Editor's note: the following was taken from a very short-lived page that had assembled some links that seemed worth preserving. For whatever reason, it is very difficult to track down any negative material on MLK, Jr.

The Educational Establishment has turned January into a period of heavy Martin Luther King indoctrination

Typical lesson plans envisage brainwashing by setting the students to revile one particular segment of the class. Blue-eyed children recur as popular targets.  (Scroll down to "Citizenship/ Role-Playing.")

The effect is to whip up hatred against Southerners and therefore the Founding Peoples generally; and to trigger anxiety, stress and guilt amongst such groups.

Of course no contradiction is allowed.

However, what the Internet takes, it can also give back. At least those not imprisoned by Hate Speech filters can find the truth. 

Of course, dissent from MLK-worship is wildly unpopular. So some of the sources here are sternly right-radical, and all are unfashionable.

A good starting point:  This has the powerful Kevin Strom article also found here, and some of Senator Jesse Helms' courageous Congressional Record insertions also found at here.
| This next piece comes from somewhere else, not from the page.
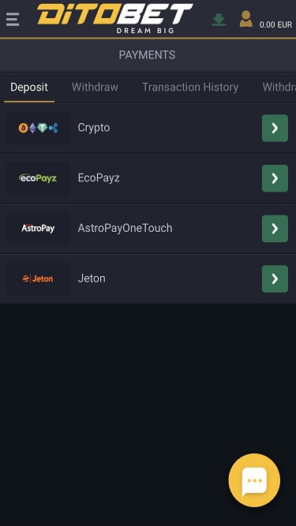Expand EcoPayz deposit with green arrow
The width and height of the screenshot is (296, 526).
pos(275,178)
Another wonderful but sadly unfinished project linked here deals with King's astonishingly extensive plagiarism, which, apart from his brutality to women, is probably the failing most likely to distress his admirers. 

This subject was of course brilliantly opened by Theodore Pappas' book Plagiarism and The Culture War: The Writings of Martin Luther King, Jr., and Other Prominent Americans.

Note also the trenchant introduction to the Council of Conservative Citizens group of postings.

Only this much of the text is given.